I'm not convinced this week's all-star break falls into the "exactly what the doctor ordered" category for the Vancouver Canucks.
Oh, it's refreshing, I'm sure, for the players . . . an opportunity to escape the grind that is the NHL's regular season and recharge the batteries. You may have noticed, however, as astute observers of the locals' recent play, that a little "R and R" wasn't desperately needed.
Alain Vigneault's hopes of his group picking up where it left off is easier said than done. Professional athletes are creatures of habit, and a sudden deviation from that routine can be somewhat disruptive.
The habit for the Canucks lately of course, has been winning hockey games. Since Christmas, Vancouver has been the NHL's best team. You heard right. Out of a possible 24 points, they have picked up 21. A roll like that doesn't happen very often, and when it does you don't like it to end because of the schedule.

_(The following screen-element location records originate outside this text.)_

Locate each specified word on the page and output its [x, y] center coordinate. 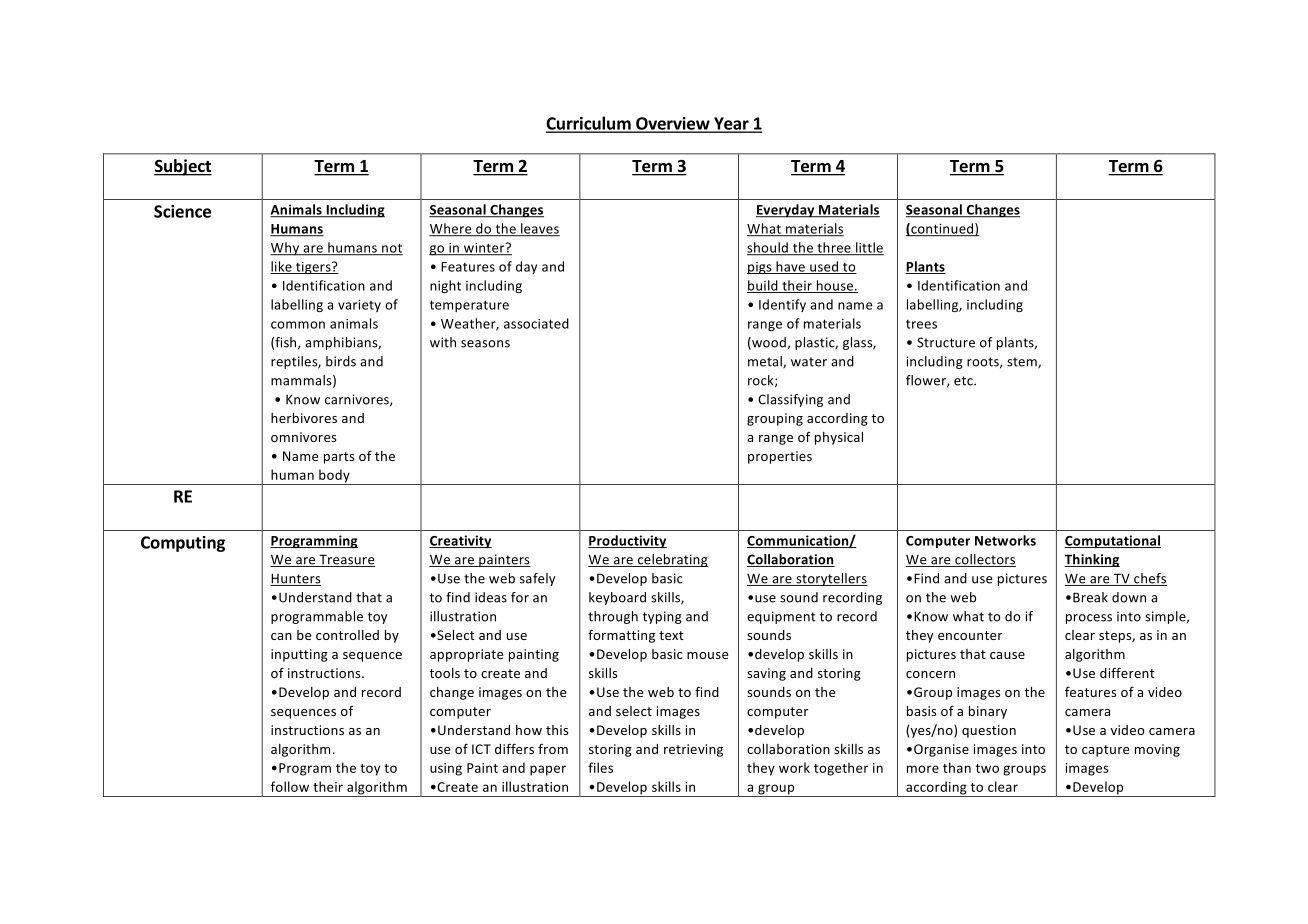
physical [839, 438]
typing [662, 617]
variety [359, 306]
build [763, 286]
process [1089, 619]
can [281, 636]
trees [921, 324]
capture [1105, 751]
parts [339, 458]
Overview [673, 124]
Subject [183, 167]
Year [731, 124]
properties [780, 457]
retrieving [693, 750]
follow [290, 786]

And so Vigneault faces his latest challenge, and there is no reason to think he won't answer this one just as he has the myriad of others so far this season. A five-day break between the last game and today's practice might not seem like much, but there are factors to consider. The team had spent the previous 106 days together in some form, be it travelling, practicing or playing. Suddenly they scatter their separate ways oaround the continent, and the chance to forget about their day jobs, and the pressure that goes with them, is hard to resist.
Which is where the head coach comes in. Today's practice will likely have some pace to it. Last Friday's game in Buffalo will feel like a distant memory. Unfortunately, the feeling this team had captured might seem a little far off as well. Vigneault needs to reach into his bag of motivational tricks and remind his group where it was, and what it had established before the break. He needs to stress that the blood, sweat and toil of 48 games should not be compromised by a league- mandated vacation. Don't let tomorrow's game against the lowly Kings be one of those "two points we let slip away" specials.
Vigneault knows what he is doing. And based on the not-so-early returns of his players, they seem to have a grip on their priorities as well. As an organization you expect a level of professionalism from your most important employees. There is nothing wrong with the players unwinding a little over the past five days. There would be something terribly wrong if it interrupts what has been a terrific roll.